■ **Data for processing**
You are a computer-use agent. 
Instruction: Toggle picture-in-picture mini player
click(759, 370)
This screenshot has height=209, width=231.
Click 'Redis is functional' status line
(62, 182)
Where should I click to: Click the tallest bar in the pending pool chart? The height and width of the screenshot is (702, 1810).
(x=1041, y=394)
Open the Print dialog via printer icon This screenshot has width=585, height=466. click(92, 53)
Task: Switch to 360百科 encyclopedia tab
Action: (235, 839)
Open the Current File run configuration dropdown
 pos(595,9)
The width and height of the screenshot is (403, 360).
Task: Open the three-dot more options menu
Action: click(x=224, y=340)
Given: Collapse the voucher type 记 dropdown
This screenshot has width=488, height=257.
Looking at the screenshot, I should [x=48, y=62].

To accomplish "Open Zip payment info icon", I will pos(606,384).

■ **Required work**
Can you output the entire listing above verbatim, line for line, with nothing altered or left out?

■ **Exercise output**
You are a computer-use agent. 
Instruction: Toggle picture-in-picture mini player
click(759, 370)
This screenshot has height=209, width=231.
Click 'Redis is functional' status line
(62, 182)
Where should I click to: Click the tallest bar in the pending pool chart? The height and width of the screenshot is (702, 1810).
(x=1041, y=394)
Open the Print dialog via printer icon This screenshot has width=585, height=466. click(92, 53)
Task: Switch to 360百科 encyclopedia tab
Action: (235, 839)
Open the Current File run configuration dropdown
 pos(595,9)
The width and height of the screenshot is (403, 360).
Task: Open the three-dot more options menu
Action: click(x=224, y=340)
Given: Collapse the voucher type 记 dropdown
This screenshot has width=488, height=257.
Looking at the screenshot, I should [x=48, y=62].

To accomplish "Open Zip payment info icon", I will pos(606,384).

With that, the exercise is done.